(Records begins)
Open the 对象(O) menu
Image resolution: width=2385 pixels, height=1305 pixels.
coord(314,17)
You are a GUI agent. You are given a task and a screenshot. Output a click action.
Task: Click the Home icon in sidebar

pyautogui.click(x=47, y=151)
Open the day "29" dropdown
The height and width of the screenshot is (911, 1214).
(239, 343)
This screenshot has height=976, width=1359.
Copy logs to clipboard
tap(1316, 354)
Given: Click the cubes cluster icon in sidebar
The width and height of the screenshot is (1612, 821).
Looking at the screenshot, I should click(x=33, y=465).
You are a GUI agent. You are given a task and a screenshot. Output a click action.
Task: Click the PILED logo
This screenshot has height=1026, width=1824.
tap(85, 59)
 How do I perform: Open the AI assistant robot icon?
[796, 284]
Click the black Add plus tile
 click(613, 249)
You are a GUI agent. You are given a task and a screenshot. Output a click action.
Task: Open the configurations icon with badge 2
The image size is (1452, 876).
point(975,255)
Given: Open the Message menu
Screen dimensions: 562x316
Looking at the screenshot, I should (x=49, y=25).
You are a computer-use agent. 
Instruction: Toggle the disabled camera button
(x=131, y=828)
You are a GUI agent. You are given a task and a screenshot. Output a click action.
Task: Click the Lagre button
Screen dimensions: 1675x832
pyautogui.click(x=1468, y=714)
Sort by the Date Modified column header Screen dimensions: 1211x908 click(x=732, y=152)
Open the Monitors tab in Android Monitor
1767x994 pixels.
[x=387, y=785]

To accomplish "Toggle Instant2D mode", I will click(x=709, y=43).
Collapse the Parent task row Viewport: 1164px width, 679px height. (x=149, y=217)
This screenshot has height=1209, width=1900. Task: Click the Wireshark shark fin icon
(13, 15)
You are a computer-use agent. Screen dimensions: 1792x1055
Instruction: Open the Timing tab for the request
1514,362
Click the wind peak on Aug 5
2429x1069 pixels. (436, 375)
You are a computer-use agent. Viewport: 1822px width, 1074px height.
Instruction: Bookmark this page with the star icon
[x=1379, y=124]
(Records ends)
Goal of the exercise >> What is needed is a word-for-word copy of the records.

Exercise result >>
Open the 对象(O) menu
Image resolution: width=2385 pixels, height=1305 pixels.
coord(314,17)
You are a GUI agent. You are given a task and a screenshot. Output a click action.
Task: Click the Home icon in sidebar

pyautogui.click(x=47, y=151)
Open the day "29" dropdown
The height and width of the screenshot is (911, 1214).
(239, 343)
This screenshot has height=976, width=1359.
Copy logs to clipboard
tap(1316, 354)
Given: Click the cubes cluster icon in sidebar
The width and height of the screenshot is (1612, 821).
Looking at the screenshot, I should click(x=33, y=465).
You are a GUI agent. You are given a task and a screenshot. Output a click action.
Task: Click the PILED logo
This screenshot has height=1026, width=1824.
tap(85, 59)
 How do I perform: Open the AI assistant robot icon?
[796, 284]
Click the black Add plus tile
 click(613, 249)
You are a GUI agent. You are given a task and a screenshot. Output a click action.
Task: Open the configurations icon with badge 2
The image size is (1452, 876).
point(975,255)
Given: Open the Message menu
Screen dimensions: 562x316
Looking at the screenshot, I should (x=49, y=25).
You are a computer-use agent. 
Instruction: Toggle the disabled camera button
(x=131, y=828)
You are a GUI agent. You are given a task and a screenshot. Output a click action.
Task: Click the Lagre button
Screen dimensions: 1675x832
pyautogui.click(x=1468, y=714)
Sort by the Date Modified column header Screen dimensions: 1211x908 click(x=732, y=152)
Open the Monitors tab in Android Monitor
1767x994 pixels.
[x=387, y=785]

To accomplish "Toggle Instant2D mode", I will click(x=709, y=43).
Collapse the Parent task row Viewport: 1164px width, 679px height. (x=149, y=217)
This screenshot has height=1209, width=1900. Task: Click the Wireshark shark fin icon
(13, 15)
You are a computer-use agent. Screen dimensions: 1792x1055
Instruction: Open the Timing tab for the request
1514,362
Click the wind peak on Aug 5
2429x1069 pixels. (436, 375)
You are a computer-use agent. Viewport: 1822px width, 1074px height.
Instruction: Bookmark this page with the star icon
[x=1379, y=124]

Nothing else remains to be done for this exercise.